(Items from a dataset)
:::::

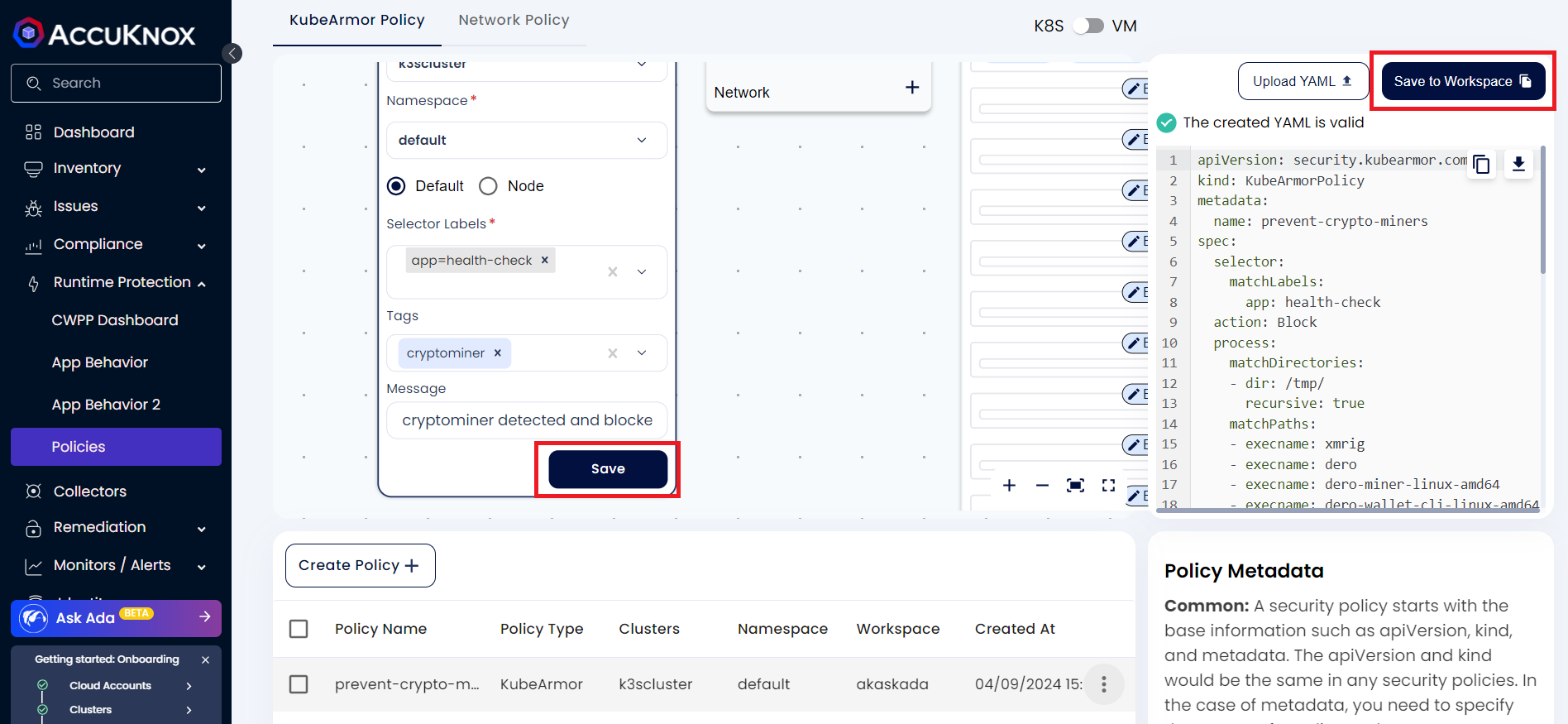Screen dimensions: 1568x724
Task: Add a Network rule with plus icon
Action: (912, 88)
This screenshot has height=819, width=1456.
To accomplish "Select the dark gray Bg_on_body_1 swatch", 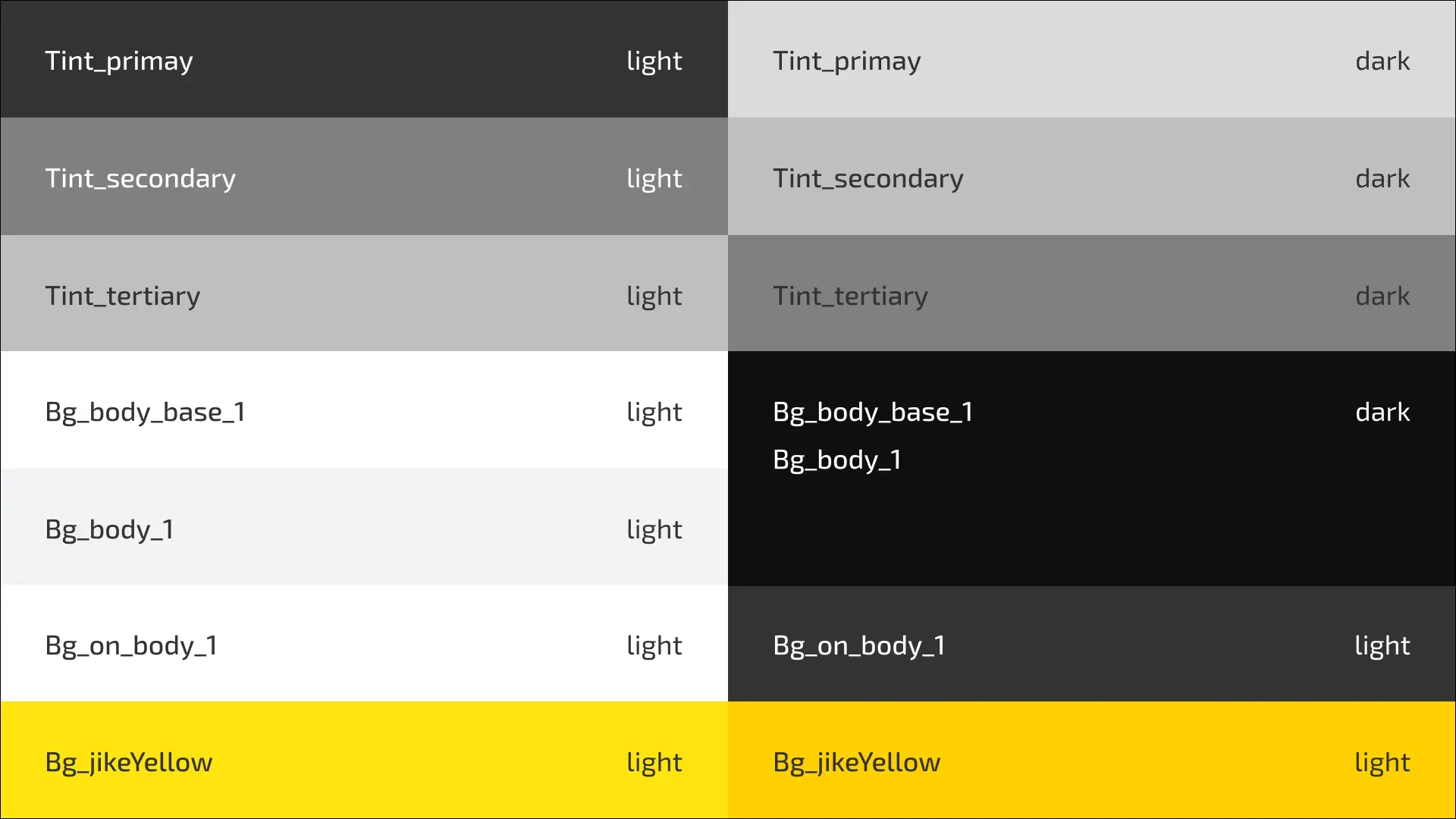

:::::

**Problem**.
Take the line containing "This screenshot has height=819, width=1456." and every line after it through the end of the data, and write them out exactly, with no pictures.

**Reply**.
This screenshot has height=819, width=1456.
To accomplish "Select the dark gray Bg_on_body_1 swatch", 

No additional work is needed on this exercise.